Critical to today's opinion, the courts also held that the public must be given notes or recommendation adopted by the Commissioner of KSP (or the equivalent ultimate decision maker in any other public agency) "as part of his final action." Once final action is taken, the courts concluded, "the preliminary characterization is lost to that extent."

The Court today affirmed established legal precedent — on which both the Kentucky Attorney General and the Franklin Circuit Court relied — in ruling against KSP and in favor of Trageser's, and the public's, right to those investigatory notes and recommendations in the underlying investigation file adopted by the agency in imposing discipline or not imposing discipline.

The public policy supporting this holding is clear: the public must have access to the complaint (to identify the allegations of misconduct) and the final disciplinary action taken (to assess whether the "punishment fit the 'crime'"),

But the public must also have access to the investigative records confirming a thorough, fair, and unbiased investigation.

The court also "reject[ed] KSP's argument [that] KRS 61.878(1)(a) exempts from public disclosure the entirety" of an investigative file.

KRS 61.878(1)(a), the privacy exception to the open records law, has never been interpreted to authorize nondisclosure of records relating to public employee misconduct.

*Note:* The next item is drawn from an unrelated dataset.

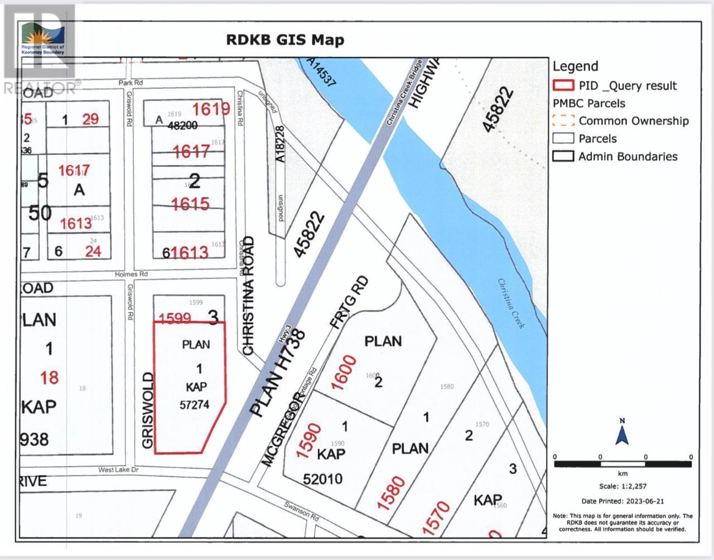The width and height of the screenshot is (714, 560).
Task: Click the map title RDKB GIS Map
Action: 284,40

The court today reaffirmed that some personal information (the public disclosure of which would constitute a clearly unwarranted invasion of personal privacy) could be masked. The court determined that "social security numbers, driver's license numbers, home addresses, and phone numbers" could be redacted *but not the entire file.*

The public policy supporting this holding is equally clear: Public service is a public trust and public servants who breach that trust forfeit, to some extent, their privacy rights.

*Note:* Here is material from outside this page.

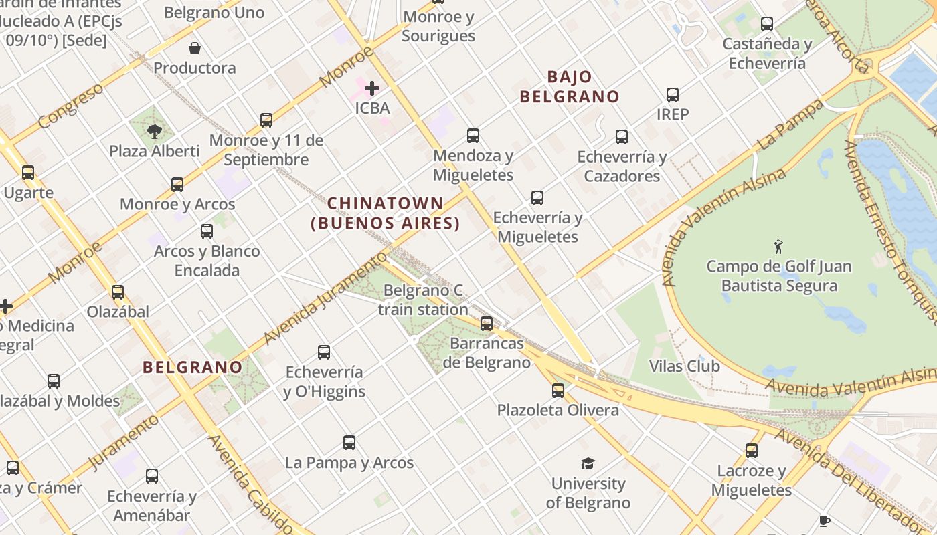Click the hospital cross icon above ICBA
pos(372,88)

The public interest in confirming that the public agency properly discharged its duty to investigate, and take appropriate disciplinary action, outweighs any privacy interest that are implicated.

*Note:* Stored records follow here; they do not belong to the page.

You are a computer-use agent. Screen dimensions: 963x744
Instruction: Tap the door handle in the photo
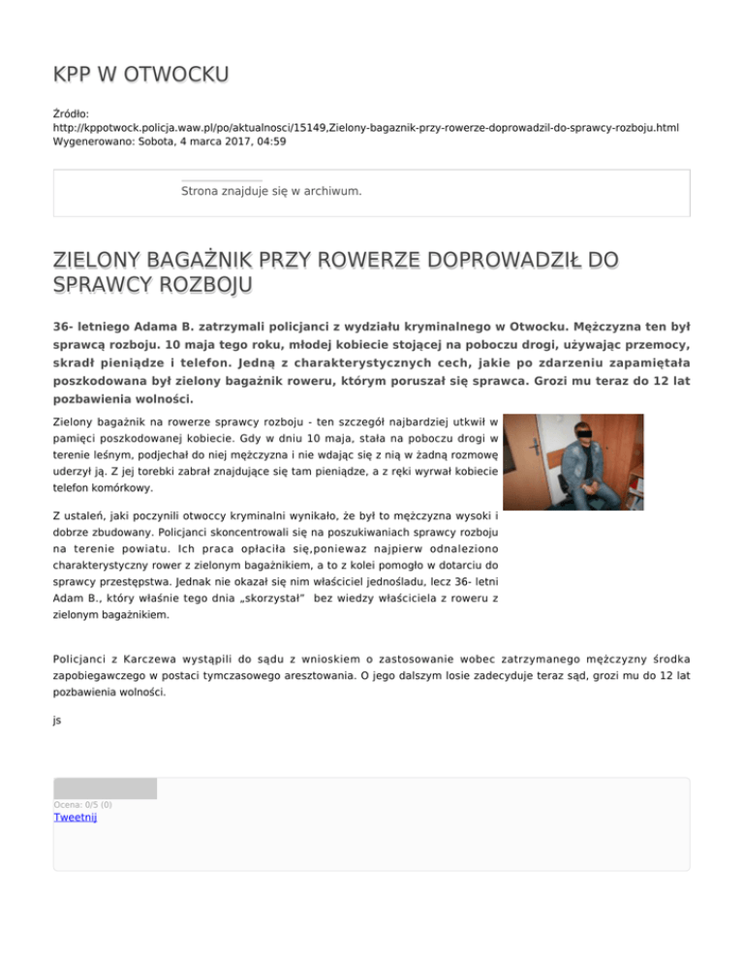click(537, 445)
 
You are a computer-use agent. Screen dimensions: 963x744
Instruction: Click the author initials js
click(57, 720)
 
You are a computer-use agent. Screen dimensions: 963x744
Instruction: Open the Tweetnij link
click(75, 818)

The Court of Appeals' opinion today is designated "Not To Be Published." This means that although it is the most recent case affirming well-entrenched legal precedent, *it* cannot be cited as precedent.

But in a curious twist, the court included a footnote inviting "[e]ither party [to] . . . move the Court of Appeals to publish the opinion notwithstanding the Court's designation," stating the reasons for urging publication.

It's most unlikely that KSP will do so, but nearly certain that Trageser will.

Today's victory comes on the heels of finalization of a Court of Appeals opinion — University of Kentucky v Lexington Herald-Leader —late last year. That opinion narrowed the scope of the preliminary documents exceptions by rejected UK's argument that records must be expressly incorporated into final action before they lose their preliminary characterization.

https://cases.justia.com/kentucky/court-of-appeals/2018-2017-ca-001423-…

The noose is tightening on agency abuse of the preliminary documents exceptions.

One other interesting side note.

The Attorney General's open records decision from which KSP took its appeal to the Franklin Circuit Court and the Court of Appeals was issued by *Attorney General* Andy Beshear in 2016.

https://ag.ky.gov/Priorities/Government-Transparency/orom/2016/16ORD106…

The question is, therefore: Will Governor Beshear support an executive branch agency's (KSP and the Justice Cabinet) decision to petition the Kentucky Supreme Court for discretionary review to reverse an open records decision, favoring Trageser's and the public's rights, that he issued as Attorney General?

Not a single dime of taxpayer money should, in our view, be spent pursuing this case any further.

Trageser did not seek and was not awarded attorneys' fees, costs, or penalties, but the efforts expended by the KSP legal staff have quantifiable monetary value. Let's not waste KSP's time and the associated taxpayer costs by exhausting all faint procedural hope and further delaying access to records first requested in 2015.

Clearly, Governor Beshear has matters of far greater importance on his mind. Then again, isn't securing the public's right to know of some importance — now and going forward?